Consider that you have been tasked with building a data mart for the purpose of analyzing a customer value portfolio based on all customer interactions including telephone inquiries, purchases, returns, customer service calls, payment history, etc. You must determine what organizations are going to be supplying data, how and when the data sets are to be supplied, and how the data is to be organized and modified for integration into the data mart. In addition, you must be able to manage the quick integration of new data sets when they are determined to be included in the data mart. Alternatively, you must be able to manage the provisioning of information services to the business analysts, each of which may be logically or physically located in a different location. To get a handle on how to manage this data mart, it would be useful to have a high-level model for the process of populating and using this data mart.
In this case, the model most likely will take on two aspects the flow of information into the data mart from its suppliers and the flow of information from the data mart to its users. The first flow is likely to be more of an operational flow, where data sets may be extracted and moved in large chunks to a staging area where those data sets move through different processing stages. Despite the business intelligence aspect of the users' interactions, the information flow between the data mart clients may likely resemble a transactional information flow, with multiple analysts executing sequences of queries.
In my last column, we looked at the concept of an information flow model. This provided a framework for describing the "factory-like" propagation of information between different types of processing stages in transactional, operational and intelligence applications. This month, we will look at the value of using such a model.
There are some major benefits for building an information flow model. One is that understanding an information flow provides logical documentation for the business process. Another is that it exposes potential for adding value through the kinds of analytical processing we will discuss in later columns.

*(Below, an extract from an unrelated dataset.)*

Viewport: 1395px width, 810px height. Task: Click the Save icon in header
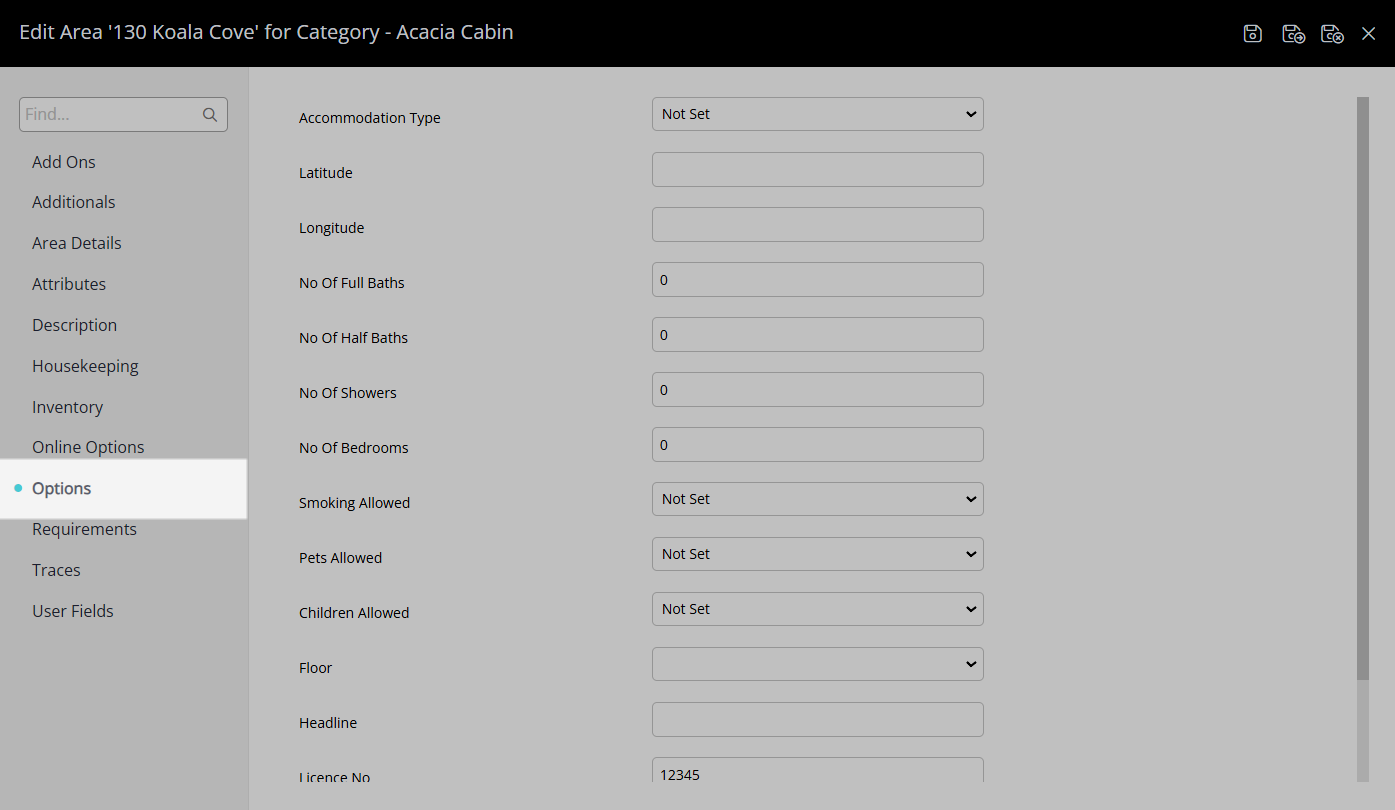pos(1253,34)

A third benefit of this business modeling process is in communicating user requirements to the implementation team. When a formal framework is used to describe a process, it not only eases the translation of user needs into system requirements, but also provides the manager with a high-level view of how control migrates throughout the system and how information flows through the system both of which, in turn, help guide the dissection of the problem into implementable components.
More generally, an information flow, as embodied as part of a business process model, provides these kinds of benefits:
Development Road Map: Identifying how information is used and diffused helps direct the development of interfacing between the discrete execution components, as well as tracking development against the original requirements.
Operational Road Map: When the application is in production, the model provides a description of how any analytical data sets are populated, as well as a launch point for isolating problems in operation. The model also allows for tracking and isolating data quality problems, mapping workflow and control back to information use, and exposing opportunities for optimization.
Management Control: This model provides a way to see how information propagates across the organization, identify gaps in information use (or reuse) and expose the processes involved in information integration.
Return on Investment Calculation: This allows the manager to track use of information, the amount of value-adding processing required and the amount of error prevention and correction required to add value. It also allows the manager to relate the eventual business value back to the costs associated with generating that business value.
It is not easy to adapt this kind of modeling framework, mostly due to management issues and the politics associated with data. Probably the most critical management issue associated with business process and information flow modeling is the disconnect between the representation of the model and the actual implementation. There are a number of proposed standards for business process modeling, although the unified modeling language (UML) and use-case analysis probably integrate the most popular methods.
The real issue lies in that despite the availability of CASE tools using UML or use cases, the output of these tools most likely will not be in a form that is easily integrated with legacy systems without a lot of external effort. In addition, even if these tools are used to generate code for actual use, there is little support for what could be referred to as the "round-trip," where generated code is modified or retooled for some reason, but that modification cannot be recaptured in the original modeling framework.
These issues imply that without a lot of investment in software infrastructure and management, the utility of a business process flow model is limited to management purposes, and positive input must be made by management to relate application development and operation back to the model. This means that there must be frequent synchronization between the documented model and the actual system itself.